This page uses content from Wikipedia and is licensed under CC BY-SA.

Wikipedia:Bots/Noticeboard

This is a message board for coordinating and discussing bot-related issues on Wikipedia (also including other programs interacting with the MediaWiki software). Although this page is frequented mainly by bot owners, any user is welcome to leave a message or join the discussion here.

If you want to report an issue or bug with a specific bot, follow the steps outlined in WP:BOTISSUE first. This not the place for requests for bot approvals or requesting that tasks be done by a bot.

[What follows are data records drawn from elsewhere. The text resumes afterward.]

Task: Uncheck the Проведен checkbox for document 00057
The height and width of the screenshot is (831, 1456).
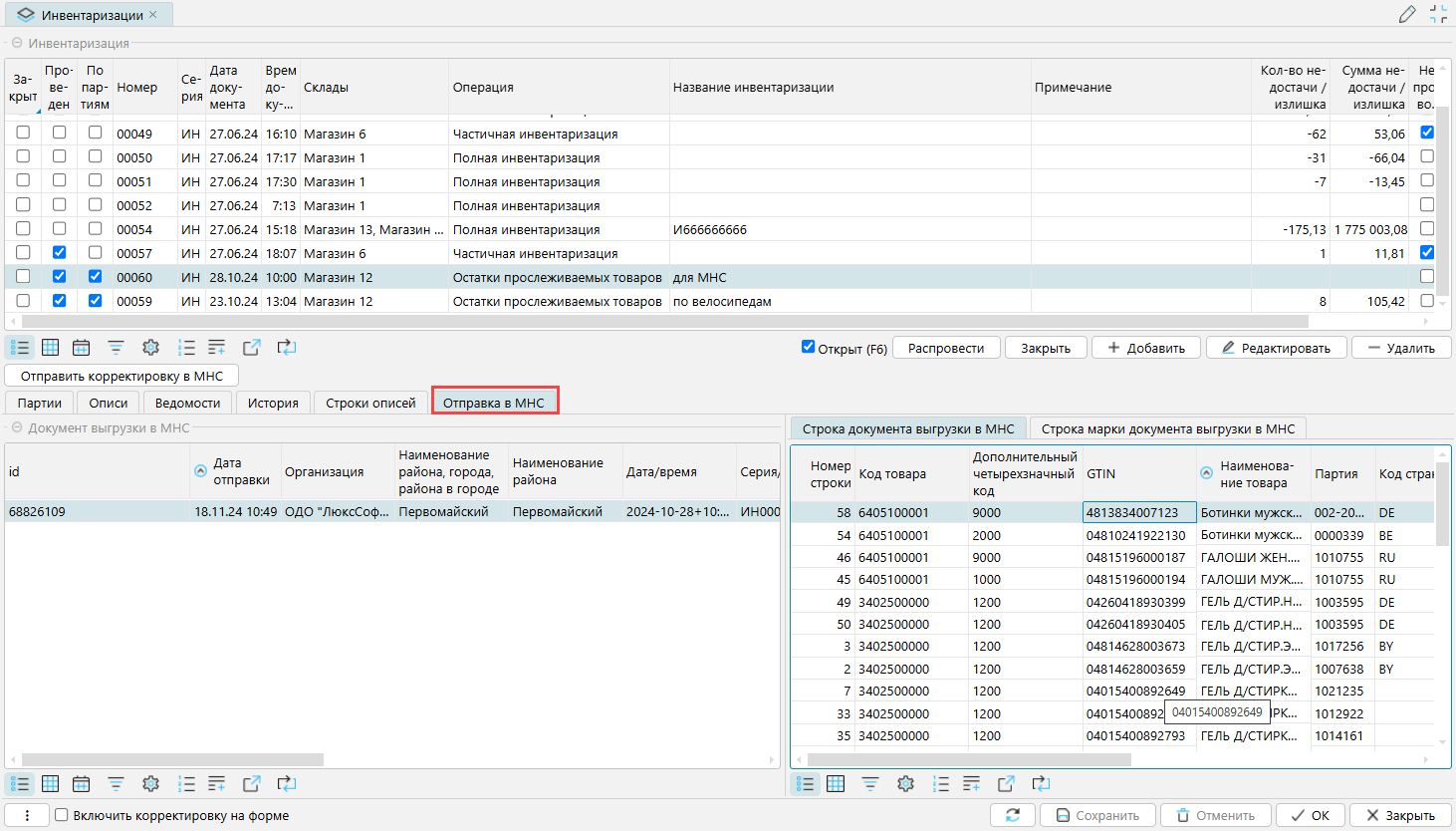Action: tap(59, 252)
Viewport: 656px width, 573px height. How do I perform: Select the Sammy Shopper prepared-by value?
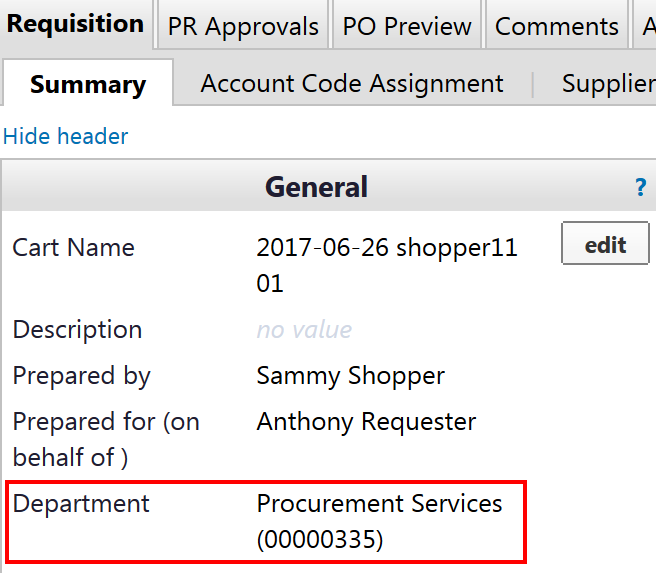point(350,376)
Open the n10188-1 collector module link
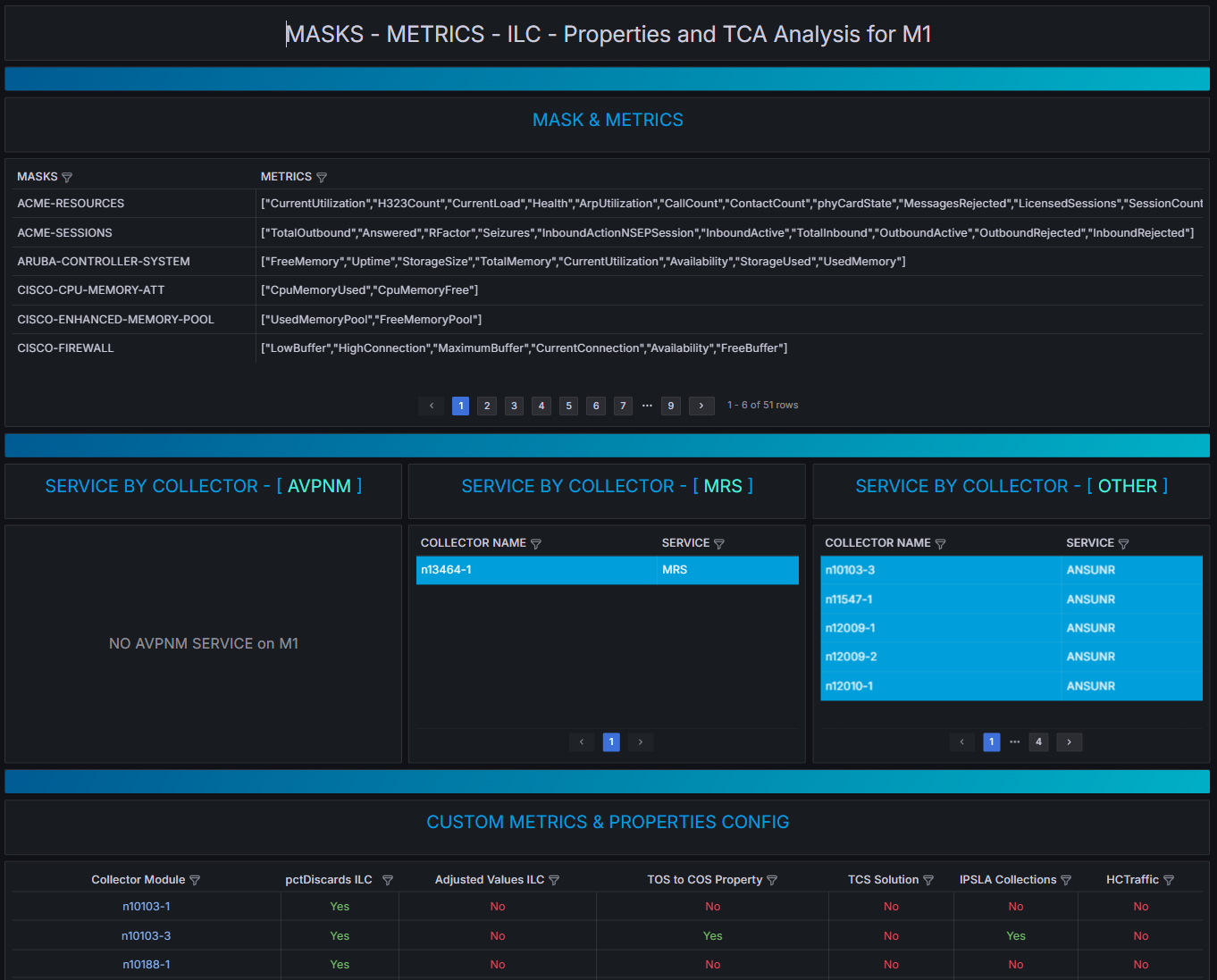Viewport: 1217px width, 980px height. [x=147, y=965]
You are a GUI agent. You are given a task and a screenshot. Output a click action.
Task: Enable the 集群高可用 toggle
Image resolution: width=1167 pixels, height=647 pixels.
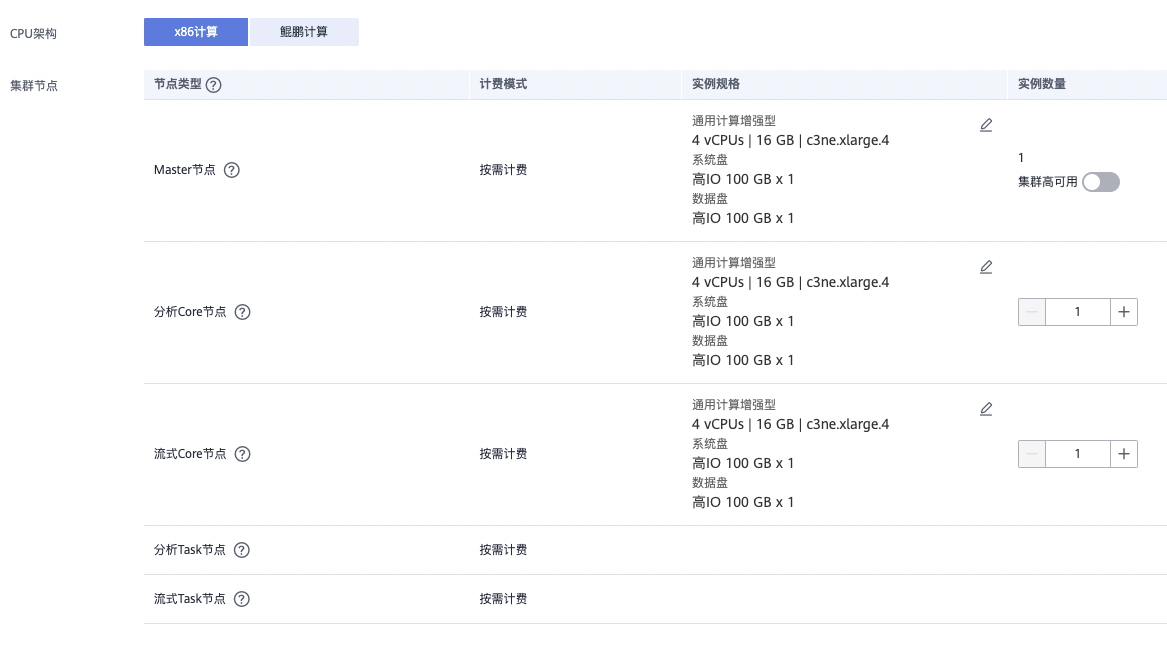1100,182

General questions about the MediaWiki software (such as the use of templates, etc.) should be asked at Wikipedia:Village pump (technical).

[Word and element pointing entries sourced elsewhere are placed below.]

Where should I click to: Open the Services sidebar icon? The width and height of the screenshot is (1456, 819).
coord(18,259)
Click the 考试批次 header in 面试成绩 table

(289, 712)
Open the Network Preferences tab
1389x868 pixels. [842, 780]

CommonsDelinker and Filedelinkerbot

Filedelinkerbot was created to supplement CommonsDelinker, which was performing inadequately, with a lot of unaddressed bugs (including, off the top of my head, breaking templates and galleries) and limited maintenance. Is there any continued need for CommonsDelinker, that cannot be replaced by Filedelinkerbot? There are some issues which I'd like to raise, such as the removal of images from discussion archives (which should really be left as red links), and having single location to discuss such issues would really be preferable. --Paul_012 (talk) 03:46, 27 January 2018 (UTC)

Slow-burn bot wars

Moved from WP:ANI#Slow-burn bot wars Primefac (talk) 15:44, 27 January 2018 (UTC)

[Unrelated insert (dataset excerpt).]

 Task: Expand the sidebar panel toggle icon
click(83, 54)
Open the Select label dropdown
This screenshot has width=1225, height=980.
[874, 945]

Does anyone know why two bots edit war over which links to use for archived web refs? By way of example, the edit history of Diamonds Are Forever (novel) shows InternetArchiveBot and GreenC bot duking it out since September 2017. I've seen it on a couple of other articles too, but I can't be that bothered to dig them out. Although no real harm is done, it's mildly annoying when they keep cluttering up my watchlist. Cheers - SchroCat (talk) 14:17, 27 January 2018 (UTC)

That would have to be resolved by the bot owners, probably at Wikipedia:Bots/Noticeboard. NinjaRobotPirate (talk) 14:35, 27 January 2018 (UTC)

I added a {{cbignore}} (respected by both bots) until we figure it out. Notify us on our talk page or WP:BO is easiest. -- GreenC 15:40, 27 January 2018 (UTC)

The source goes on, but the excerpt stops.